(Available records begins)
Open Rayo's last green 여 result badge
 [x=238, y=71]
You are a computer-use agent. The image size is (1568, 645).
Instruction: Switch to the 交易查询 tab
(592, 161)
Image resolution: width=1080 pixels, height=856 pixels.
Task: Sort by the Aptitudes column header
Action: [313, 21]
(Available records ends)
**What needs to be done**
Output exactly the lines of the data that run from the one containing "You are a computer-use" to the very last line, and no others.

**Your response**
You are a computer-use agent. The image size is (1568, 645).
Instruction: Switch to the 交易查询 tab
(592, 161)
Image resolution: width=1080 pixels, height=856 pixels.
Task: Sort by the Aptitudes column header
Action: [313, 21]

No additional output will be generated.